> _WRITTEN PROBLEM_
Put every line of the data below into a JSON list of strings, one string per line, leaving out blank lines.

> _Interface element records_

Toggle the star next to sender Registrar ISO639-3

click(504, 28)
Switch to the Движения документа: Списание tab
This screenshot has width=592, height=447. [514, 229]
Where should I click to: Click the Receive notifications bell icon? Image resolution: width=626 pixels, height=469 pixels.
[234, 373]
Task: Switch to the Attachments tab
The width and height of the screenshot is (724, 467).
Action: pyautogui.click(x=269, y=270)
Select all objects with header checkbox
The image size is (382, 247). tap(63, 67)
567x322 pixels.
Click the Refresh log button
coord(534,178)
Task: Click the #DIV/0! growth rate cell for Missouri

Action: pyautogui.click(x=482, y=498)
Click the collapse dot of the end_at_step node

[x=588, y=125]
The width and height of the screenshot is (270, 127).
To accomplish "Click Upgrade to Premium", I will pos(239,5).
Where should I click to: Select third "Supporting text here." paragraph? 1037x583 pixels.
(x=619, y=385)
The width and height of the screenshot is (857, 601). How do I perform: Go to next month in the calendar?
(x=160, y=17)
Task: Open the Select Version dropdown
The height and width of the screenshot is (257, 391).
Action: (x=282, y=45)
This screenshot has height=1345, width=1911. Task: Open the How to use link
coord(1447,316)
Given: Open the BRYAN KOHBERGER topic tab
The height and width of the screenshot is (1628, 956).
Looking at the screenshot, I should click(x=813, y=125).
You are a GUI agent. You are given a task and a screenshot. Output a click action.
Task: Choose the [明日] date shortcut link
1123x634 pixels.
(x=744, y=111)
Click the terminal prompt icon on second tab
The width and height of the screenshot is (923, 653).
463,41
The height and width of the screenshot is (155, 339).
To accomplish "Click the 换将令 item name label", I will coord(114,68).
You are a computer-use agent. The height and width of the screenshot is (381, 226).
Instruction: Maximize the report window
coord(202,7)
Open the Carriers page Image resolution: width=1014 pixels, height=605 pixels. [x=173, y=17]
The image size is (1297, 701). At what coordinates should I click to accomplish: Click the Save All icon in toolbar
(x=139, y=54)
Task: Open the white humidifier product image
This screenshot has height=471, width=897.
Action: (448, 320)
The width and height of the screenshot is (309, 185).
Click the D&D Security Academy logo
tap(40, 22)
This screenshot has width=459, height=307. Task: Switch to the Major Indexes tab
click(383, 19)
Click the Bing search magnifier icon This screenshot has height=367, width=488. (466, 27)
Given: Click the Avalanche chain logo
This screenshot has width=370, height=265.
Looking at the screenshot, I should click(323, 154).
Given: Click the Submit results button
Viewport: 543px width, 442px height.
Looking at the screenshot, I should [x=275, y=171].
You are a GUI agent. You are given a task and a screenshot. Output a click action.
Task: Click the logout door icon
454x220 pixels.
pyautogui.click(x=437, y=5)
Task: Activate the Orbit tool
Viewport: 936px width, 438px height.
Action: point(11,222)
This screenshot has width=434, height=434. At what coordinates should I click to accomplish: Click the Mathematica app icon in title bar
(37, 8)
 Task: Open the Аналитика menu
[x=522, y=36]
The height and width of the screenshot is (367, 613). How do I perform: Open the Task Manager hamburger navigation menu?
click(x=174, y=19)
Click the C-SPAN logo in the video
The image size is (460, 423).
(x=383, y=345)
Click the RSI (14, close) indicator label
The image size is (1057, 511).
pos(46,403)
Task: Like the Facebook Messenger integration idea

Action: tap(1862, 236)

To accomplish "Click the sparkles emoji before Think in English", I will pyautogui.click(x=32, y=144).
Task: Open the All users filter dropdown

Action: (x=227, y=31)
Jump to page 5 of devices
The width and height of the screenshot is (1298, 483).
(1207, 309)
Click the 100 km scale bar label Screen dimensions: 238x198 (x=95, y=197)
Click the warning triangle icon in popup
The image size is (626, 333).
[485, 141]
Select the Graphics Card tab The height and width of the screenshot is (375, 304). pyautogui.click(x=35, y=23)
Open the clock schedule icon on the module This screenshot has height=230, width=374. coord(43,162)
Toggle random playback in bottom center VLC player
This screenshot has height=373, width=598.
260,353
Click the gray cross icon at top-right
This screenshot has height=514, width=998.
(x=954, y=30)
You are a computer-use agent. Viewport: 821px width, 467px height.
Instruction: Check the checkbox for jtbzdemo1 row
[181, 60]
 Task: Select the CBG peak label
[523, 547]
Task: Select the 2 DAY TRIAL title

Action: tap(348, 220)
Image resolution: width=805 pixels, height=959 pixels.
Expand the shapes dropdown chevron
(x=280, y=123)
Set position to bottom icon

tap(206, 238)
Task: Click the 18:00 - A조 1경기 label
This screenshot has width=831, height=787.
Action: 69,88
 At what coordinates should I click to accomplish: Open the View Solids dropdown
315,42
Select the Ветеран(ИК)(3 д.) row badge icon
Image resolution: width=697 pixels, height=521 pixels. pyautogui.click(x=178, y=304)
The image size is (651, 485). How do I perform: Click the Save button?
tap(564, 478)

> _ANSWER FOR THE TASK_
[
  "Toggle the star next to sender Registrar ISO639-3",
  "click(504, 28)",
  "Switch to the Движения документа: Списание tab",
  "This screenshot has width=592, height=447. [514, 229]",
  "Where should I click to: Click the Receive notifications bell icon? Image resolution: width=626 pixels, height=469 pixels.",
  "[234, 373]",
  "Task: Switch to the Attachments tab",
  "The width and height of the screenshot is (724, 467).",
  "Action: pyautogui.click(x=269, y=270)",
  "Select all objects with header checkbox",
  "The image size is (382, 247). tap(63, 67)",
  "567x322 pixels.",
  "Click the Refresh log button",
  "coord(534,178)",
  "Task: Click the #DIV/0! growth rate cell for Missouri",
  "Action: pyautogui.click(x=482, y=498)",
  "Click the collapse dot of the end_at_step node",
  "[x=588, y=125]",
  "The width and height of the screenshot is (270, 127).",
  "To accomplish \"Click Upgrade to Premium\", I will pos(239,5).",
  "Where should I click to: Select third \"Supporting text here.\" paragraph? 1037x583 pixels.",
  "(x=619, y=385)",
  "The width and height of the screenshot is (857, 601). How do I perform: Go to next month in the calendar?",
  "(x=160, y=17)",
  "Task: Open the Select Version dropdown",
  "The height and width of the screenshot is (257, 391).",
  "Action: (x=282, y=45)",
  "This screenshot has height=1345, width=1911. Task: Open the How to use link",
  "coord(1447,316)",
  "Given: Open the BRYAN KOHBERGER topic tab",
  "The height and width of the screenshot is (1628, 956).",
  "Looking at the screenshot, I should click(x=813, y=125).",
  "You are a GUI agent. You are given a task and a screenshot. Output a click action.",
  "Task: Choose the [明日] date shortcut link",
  "1123x634 pixels.",
  "(x=744, y=111)",
  "Click the terminal prompt icon on second tab",
  "The width and height of the screenshot is (923, 653).",
  "463,41",
  "The height and width of the screenshot is (155, 339).",
  "To accomplish \"Click the 换将令 item name label\", I will coord(114,68).",
  "You are a computer-use agent. The height and width of the screenshot is (381, 226).",
  "Instruction: Maximize the report window",
  "coord(202,7)",
  "Open the Carriers page Image resolution: width=1014 pixels, height=605 pixels. [x=173, y=17]",
  "The image size is (1297, 701). At what coordinates should I click to accomplish: Click the Save All icon in toolbar",
  "(x=139, y=54)",
  "Task: Open the white humidifier product image",
  "This screenshot has height=471, width=897.",
  "Action: (448, 320)",
  "The width and height of the screenshot is (309, 185).",
  "Click the D&D Security Academy logo",
  "tap(40, 22)",
  "This screenshot has width=459, height=307. Task: Switch to the Major Indexes tab",
  "click(383, 19)",
  "Click the Bing search magnifier icon This screenshot has height=367, width=488. (466, 27)",
  "Given: Click the Avalanche chain logo",
  "This screenshot has width=370, height=265.",
  "Looking at the screenshot, I should click(323, 154).",
  "Given: Click the Submit results button",
  "Viewport: 543px width, 442px height.",
  "Looking at the screenshot, I should [x=275, y=171].",
  "You are a GUI agent. You are given a task and a screenshot. Output a click action.",
  "Task: Click the logout door icon",
  "454x220 pixels.",
  "pyautogui.click(x=437, y=5)",
  "Task: Activate the Orbit tool",
  "Viewport: 936px width, 438px height.",
  "Action: point(11,222)",
  "This screenshot has width=434, height=434. At what coordinates should I click to accomplish: Click the Mathematica app icon in title bar",
  "(37, 8)",
  " Task: Open the Аналитика menu",
  "[x=522, y=36]",
  "The height and width of the screenshot is (367, 613). How do I perform: Open the Task Manager hamburger navigation menu?",
  "click(x=174, y=19)",
  "Click the C-SPAN logo in the video",
  "The image size is (460, 423).",
  "(x=383, y=345)",
  "Click the RSI (14, close) indicator label",
  "The image size is (1057, 511).",
  "pos(46,403)",
  "Task: Like the Facebook Messenger integration idea",
  "Action: tap(1862, 236)",
  "To accomplish \"Click the sparkles emoji before Think in English\", I will pyautogui.click(x=32, y=144).",
  "Task: Open the All users filter dropdown",
  "Action: (x=227, y=31)",
  "Jump to page 5 of devices",
  "The width and height of the screenshot is (1298, 483).",
  "(1207, 309)",
  "Click the 100 km scale bar label Screen dimensions: 238x198 (x=95, y=197)",
  "Click the warning triangle icon in popup",
  "The image size is (626, 333).",
  "[485, 141]",
  "Select the Graphics Card tab The height and width of the screenshot is (375, 304). pyautogui.click(x=35, y=23)",
  "Open the clock schedule icon on the module This screenshot has height=230, width=374. coord(43,162)",
  "Toggle random playback in bottom center VLC player",
  "This screenshot has height=373, width=598.",
  "260,353",
  "Click the gray cross icon at top-right",
  "This screenshot has height=514, width=998.",
  "(x=954, y=30)",
  "You are a computer-use agent. Viewport: 821px width, 467px height.",
  "Instruction: Check the checkbox for jtbzdemo1 row",
  "[181, 60]",
  " Task: Select the CBG peak label",
  "[523, 547]",
  "Task: Select the 2 DAY TRIAL title",
  "Action: tap(348, 220)",
  "Image resolution: width=805 pixels, height=959 pixels.",
  "Expand the shapes dropdown chevron",
  "(x=280, y=123)",
  "Set position to bottom icon",
  "tap(206, 238)",
  "Task: Click the 18:00 - A조 1경기 label",
  "This screenshot has width=831, height=787.",
  "Action: 69,88",
  " At what coordinates should I click to accomplish: Open the View Solids dropdown",
  "315,42",
  "Select the Ветеран(ИК)(3 д.) row badge icon",
  "Image resolution: width=697 pixels, height=521 pixels. pyautogui.click(x=178, y=304)",
  "The image size is (651, 485). How do I perform: Click the Save button?",
  "tap(564, 478)"
]